▸ **ANGEZEIGTER TEXT**
Getrunken wird bei dem Fest natürlich auch – und zwar viel. Neben kaltem Bier ist besonders ungesüßter Gewürzschnaps beliebt. Und da bei jedem Mal Nachfüllen aufs Neue gesungen wird, könnt Ihr nach einem Mittsommer wahrscheinlich zehn schwedische Lieder im Schlafe zum Besten geben.
Ein Fruchtbarkeitsfest in jeglicher Hinsicht
Nach so viel essen stürzen sich die jugendlichen und erwachsenen Gäste ins Tanzabenteuer. Begleitet von traditioneller Musik schwingen die Schweden auf offenem Feld das Tanzbein – bei dem Alkoholpegel wird hier die ein oder andere Bekanntschaft geschlossen.
Auf ihrem Heimweg sollen die Mädchen sieben verschiedene Blumensorten pflücken. Bevor sie sich müde auf ihr Bett werfen, verstecken sie die Blumen unter ihrem Kissen. So erscheint ihnen in der folgenden Nacht ihr zukünftiger Ehemann.
Mittsommer in Dänemark und Norwegen
Das Midsommar-Fest hat sich in Schweden am stärksten etabliert. Dennoch wollen wir die skandinavischen Nachbarn Dänemark und Norwegen nicht außer Acht lassen. Das sankthansaften, wie es hier heißt (oder Sankt Hans auf Deutsch), war für die Dänen und Norweger einst der Tag, an dem die weisen Männer und Frauen Heilkräuter für das ganze Jahr sammelten.
In Dänemark und Norwegen findet sankthansaften immer am 23. Juni statt. Auch hier werden Volkslieder in lauter, ausgelassener Stimmung zum Besten gegeben, doch anders als in Schweden dreht sich im restlichen Skandinavien alles um ein Freudenfeuer.

▸ **DATENEINTRÄGE**

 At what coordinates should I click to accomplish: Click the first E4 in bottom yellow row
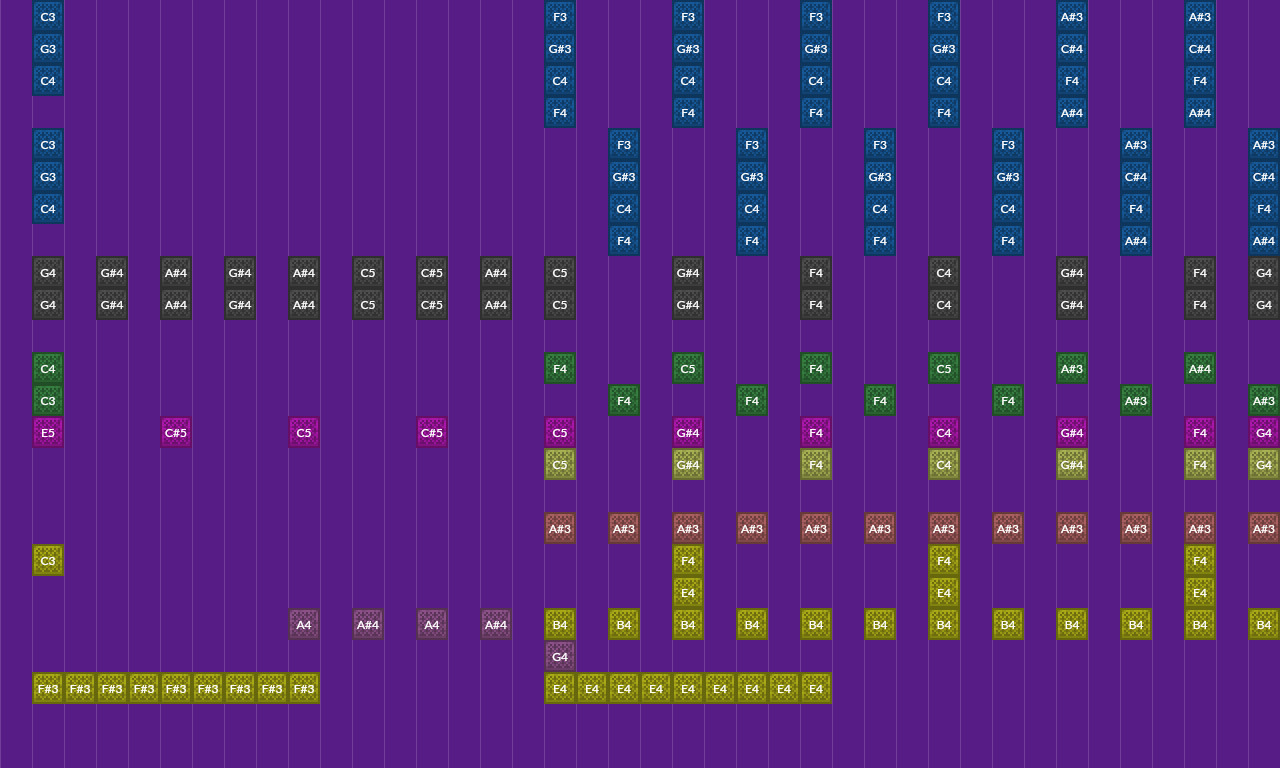pyautogui.click(x=560, y=689)
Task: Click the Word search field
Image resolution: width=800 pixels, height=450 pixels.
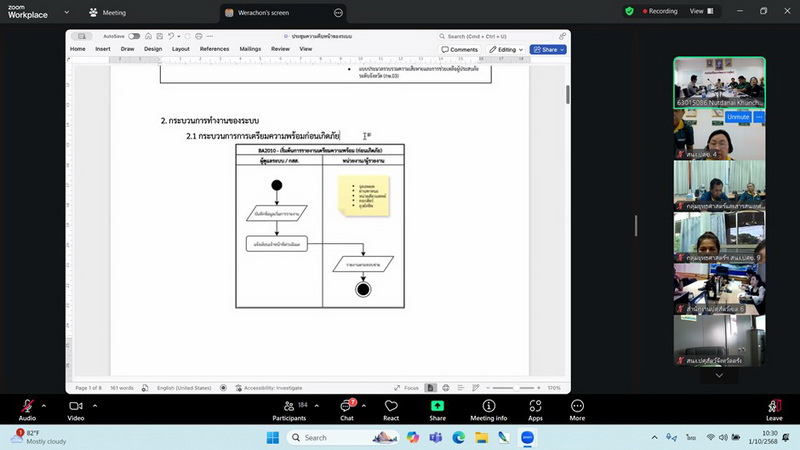Action: click(500, 36)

▸ **AUFGABENSTELLUNG**
Gib aus dem Text über Mittsommer die Stelle von "Auf ihrem Heimweg" bis einschließlich "ihr zukünftiger Ehemann." unverändert zurück.

▸ **ANTWORT**
Auf ihrem Heimweg sollen die Mädchen sieben verschiedene Blumensorten pflücken. Bevor sie sich müde auf ihr Bett werfen, verstecken sie die Blumen unter ihrem Kissen. So erscheint ihnen in der folgenden Nacht ihr zukünftiger Ehemann.